Protection des victimes de violences conjugales

Protection des victimes de violences conjugales

Protection des victimes de violences conjugales

Mardi 28 et mercredi 29 janvier 2020, l'Assemblée nationale a examiné et adopté une proposition de loi relative à la protection des victimes de violences conjugales.

Cette proposition de loi, déposée par le groupe LREM, est la traduction législative du "Grenelle des violences conjugales", dont les conclusions ont été formulées à l'automne dernier. Erwan Balanant, député du Finistère, était l'orateur du groupe sur ce texte. Retrouvez ci-dessous son intervention lors de la discussion générale.

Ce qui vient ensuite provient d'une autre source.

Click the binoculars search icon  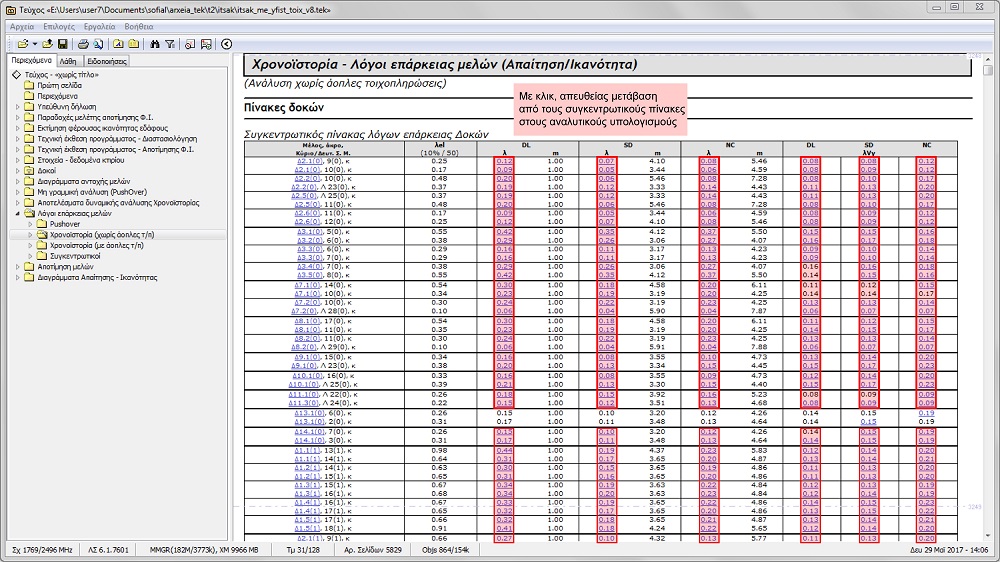coord(155,44)
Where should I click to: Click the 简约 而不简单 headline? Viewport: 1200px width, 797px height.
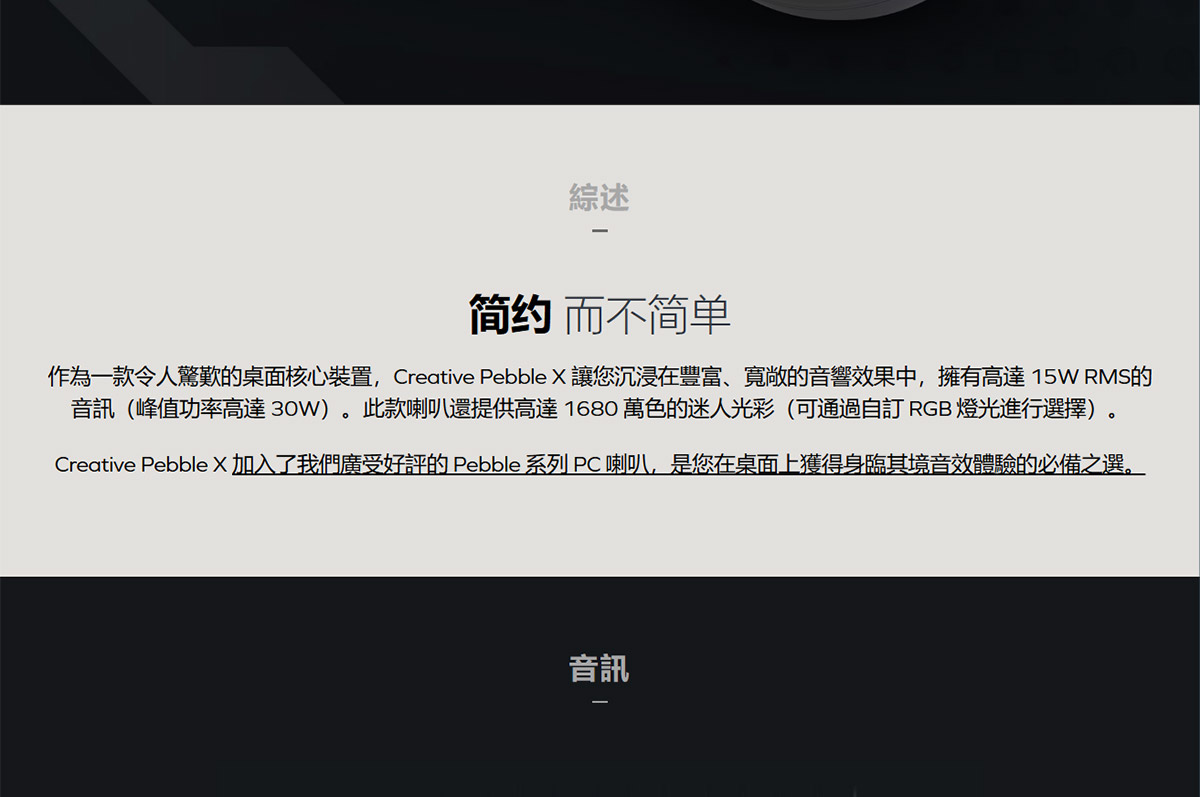599,313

Elle prévoit notamment la possibilité d'un signalement à la justice par un médecin constatant des potentielles violences conjugales, y compris avec la possibilité de levée du secret médical dans des cas précis, lorsque celles-ci "mettent la vie de la victime majeure en danger immédiat et que celle-ci se trouve sous l’emprise de leur auteur". Retrouvez ci-dessous les positions d'Erwan Balanant et de Maud Petit, députée du Val-de-Marne, sur ce point.

La proposition de loi prévoit également des sanctions en cas de géolocalisation d'une personne sans son consentement et alourdit le dispositif pénal en cas de violation du secret des correspondances par un conjoint ou ex-conjoint mais aussi en cas de harcèlement au sein du couple. La lutte contre les cyberviolences conjugales a également été au coeur de cette proposition de loi, notamment le "revenge porn". Erwan Balanant est également intervenu plus spécifiquement sur ce dernier sujet, sous l'angle de la protection des mineurs.